Signed-off-by: Przemek Tredak <ptredak@nvidia.com>

ksivaman

LGTM

greptile-apps · 2026-02-26T23:52:16Z

Greptile Summary

This PR unlocks dequantization of MXFP8 tensors that carry only columnwise-scaled data. The entire C++ path (NVTETensorFromMXFP8Tensor → nvte_dequantize) was already able to handle columnwise-only tensors; the only barrier was a too-restrictive Python guard in _FromMXFP8Func.forward that required _rowwise_data to be non-None. The change expands that guard to accept either data view and upgrades the failure-path exception from NotImplementedError to the more semantically accurate ValueError.

Key changes:

mxfp8_tensor_storage.py: Condition broadened from _rowwise_data is not None → _rowwise_data is not None or _columnwise_data is not None; dead-end error changed to ValueError.
test_quantized_tensor.py: New TestMXFP8Tensor class adds two tests — one that strips rowwise data from a dual-mode tensor before dequantizing, and one that quantizes in columnwise-only mode from the start.
The second new test (test_mxfp8_dequantize_columnwise_only_quantized_separately) has narrower coverage than the first: it hardcodes dtype = torch.bfloat16 and skips the asymmetric [128, 256] dimension, which could mask regressions for other dtypes or non-square shapes.
The pre-existing __repr__ method now silently dequantizes from columnwise data when that is all that is available, but still labels the output as rowwise_scaled_data — a minor cosmetic inaccuracy that is more visible after this PR.

Confidence Score: 4/5

Safe to merge; the logic change is minimal and correct, backed by the pre-existing C++ implementation.
The core two-line Python change is consistent with the C++ layer which already handled columnwise-only tensors.
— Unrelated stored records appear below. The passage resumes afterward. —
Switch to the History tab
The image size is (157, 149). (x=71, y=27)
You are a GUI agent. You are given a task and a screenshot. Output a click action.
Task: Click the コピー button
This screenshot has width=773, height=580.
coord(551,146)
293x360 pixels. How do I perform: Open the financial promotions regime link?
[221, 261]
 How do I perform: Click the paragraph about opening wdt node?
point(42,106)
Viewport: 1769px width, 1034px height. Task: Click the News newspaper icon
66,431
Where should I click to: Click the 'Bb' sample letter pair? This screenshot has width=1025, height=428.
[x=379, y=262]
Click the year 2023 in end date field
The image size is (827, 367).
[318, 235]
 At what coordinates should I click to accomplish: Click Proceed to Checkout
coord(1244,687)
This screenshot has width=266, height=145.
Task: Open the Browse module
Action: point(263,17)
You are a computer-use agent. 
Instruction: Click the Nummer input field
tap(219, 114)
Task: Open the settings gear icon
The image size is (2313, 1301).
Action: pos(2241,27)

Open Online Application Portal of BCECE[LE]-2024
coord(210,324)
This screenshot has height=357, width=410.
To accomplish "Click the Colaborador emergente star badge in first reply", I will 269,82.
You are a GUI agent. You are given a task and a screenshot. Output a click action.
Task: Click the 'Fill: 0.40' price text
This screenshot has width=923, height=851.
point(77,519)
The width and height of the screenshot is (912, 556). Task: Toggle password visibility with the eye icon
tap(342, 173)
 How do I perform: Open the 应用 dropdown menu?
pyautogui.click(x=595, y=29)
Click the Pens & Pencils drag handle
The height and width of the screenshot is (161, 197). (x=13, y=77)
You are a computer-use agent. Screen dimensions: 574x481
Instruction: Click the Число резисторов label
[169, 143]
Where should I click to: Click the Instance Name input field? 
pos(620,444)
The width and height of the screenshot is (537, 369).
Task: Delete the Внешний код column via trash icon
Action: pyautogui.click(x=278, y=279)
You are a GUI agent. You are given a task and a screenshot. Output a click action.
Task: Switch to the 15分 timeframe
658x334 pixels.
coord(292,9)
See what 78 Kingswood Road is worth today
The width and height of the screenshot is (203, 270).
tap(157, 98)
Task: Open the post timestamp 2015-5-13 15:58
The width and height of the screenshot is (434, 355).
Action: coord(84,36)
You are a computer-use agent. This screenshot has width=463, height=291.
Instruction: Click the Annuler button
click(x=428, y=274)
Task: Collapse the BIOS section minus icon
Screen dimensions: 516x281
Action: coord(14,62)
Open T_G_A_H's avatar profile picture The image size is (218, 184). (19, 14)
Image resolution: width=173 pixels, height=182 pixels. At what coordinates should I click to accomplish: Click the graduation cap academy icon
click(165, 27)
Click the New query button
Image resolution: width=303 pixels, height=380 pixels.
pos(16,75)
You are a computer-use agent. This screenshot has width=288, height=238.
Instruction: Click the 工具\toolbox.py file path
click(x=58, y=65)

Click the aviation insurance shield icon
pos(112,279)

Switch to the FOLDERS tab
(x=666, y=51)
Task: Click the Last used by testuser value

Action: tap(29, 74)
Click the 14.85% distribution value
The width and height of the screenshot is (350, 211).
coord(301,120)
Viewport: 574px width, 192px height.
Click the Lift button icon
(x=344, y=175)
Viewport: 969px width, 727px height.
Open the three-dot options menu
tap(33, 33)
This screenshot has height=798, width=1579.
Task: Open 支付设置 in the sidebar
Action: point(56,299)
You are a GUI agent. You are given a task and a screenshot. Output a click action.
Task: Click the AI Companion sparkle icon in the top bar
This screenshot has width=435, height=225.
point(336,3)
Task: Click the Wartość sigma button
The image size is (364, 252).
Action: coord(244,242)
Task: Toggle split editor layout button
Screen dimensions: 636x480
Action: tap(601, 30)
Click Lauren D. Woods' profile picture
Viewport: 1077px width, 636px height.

Tests cover the primary scenarios. Minor gaps in the second test's dtype/dimension coverage and a pre-existing __repr__ label issue prevent a perfect score.
tests/pytorch/test_quantized_tensor.py — the second test's limited parameterization may hide regressions for non-bfloat16 dtypes or asymmetric tensor shapes.

Important Files Changed

Filename	Overview
transformer_engine/pytorch/tensor/storage/mxfp8_tensor_storage.py	Two-line change: extends the dequantization guard from rowwise-only to either rowwise OR columnwise, and improves exception type from NotImplementedError to ValueError. The C++ layer (NVTETensorFromMXFP8Tensor) already handles columnwise-only tensors correctly.
tests/pytorch/test_quantized_tensor.py	Adds TestMXFP8Tensor class with two new tests covering columnwise-only dequantization. First test (parameterized over all dtypes and including asymmetric [128,256] dims) strips rowwise data after dual-mode quantization. Second test (hardcoded to bfloat16, only symmetric dims) quantizes columnwise-only from the start — the narrower coverage may hide gaps for other dtypes/shapes.

Sequence Diagram

sequenceDiagram
    participant Caller
    participant _FromMXFP8Func
    participant tex_dequantize as tex.dequantize (C++)
    participant NVTETensorFromMXFP8Tensor

    Caller->>_FromMXFP8Func: forward(tensor, dtype)
    alt _rowwise_data is not None OR _columnwise_data is not None
        _FromMXFP8Func->>tex_dequantize: dequantize(tensor, dtype)
        tex_dequantize->>NVTETensorFromMXFP8Tensor: convert tensor
        Note over NVTETensorFromMXFP8Tensor: Sets rowwise data if present<br/>Sets columnwise data if present<br/>NVTE_CHECK(rowwise || columnwise)
        NVTETensorFromMXFP8Tensor-->>tex_dequantize: TensorWrapper
        tex_dequantize-->>_FromMXFP8Func: output Tensor
        _FromMXFP8Func-->>Caller: dequantized Tensor
    else neither rowwise nor columnwise
        _FromMXFP8Func-->>Caller: raises ValueError
    end

_{Last reviewed commit: 27196ec}

greptile-apps

_{2 files reviewed, 2 comments}

_{Edit Code Review Agent Settings | Greptile}

greptile-apps · 2026-02-26T23:52:19Z

tests/pytorch/test_quantized_tensor.py

+        torch.testing.assert_close(x_deq_columnwise, x_deq_rowwise, **_tols[fp8_dtype])
+
+        # Make sure we are not trivially passing the test
+        with pytest.raises(AssertionError):
+            torch.testing.assert_close(x_deq_columnwise, -x_ref, **_tols[fp8_dtype])
+
+    @pytest.mark.parametrize("fp8_dtype", _fp8_dtypes)
+    @pytest.mark.parametrize("dims", [[128, 128], [256, 256]])
+    def test_mxfp8_dequantize_columnwise_only_quantized_separately(
+        self,
+        fp8_dtype: tex.DType,
+        dims: DimsType,
+    ) -> None:
+        """Check dequantization of MXFP8 tensor quantized with columnwise only"""
+
+        dtype = torch.bfloat16
+
+        # Initialize random data
+        x_ref = 2 * torch.rand(_to_list(dims), dtype=dtype, device="cuda") - 1
+
+        # Quantize with columnwise only (no rowwise)
+        quantizer = MXFP8Quantizer(fp8_dtype=fp8_dtype, rowwise=False, columnwise=True)
+        x_mxfp8 = quantizer(x_ref)
+        assert x_mxfp8._rowwise_data is None
+        assert x_mxfp8._columnwise_data is not None
+
+        # Dequantize from columnwise only
+        x_deq = x_mxfp8.dequantize(dtype=dtype)
+
+        # Should be close to the original
+        torch.testing.assert_close(x_deq, x_ref, **_tols[fp8_dtype])
+
+        # Make sure we are not trivially passing the test
+        with pytest.raises(AssertionError):
+            torch.testing.assert_close(x_deq, -x_ref, **_tols[fp8_dtype])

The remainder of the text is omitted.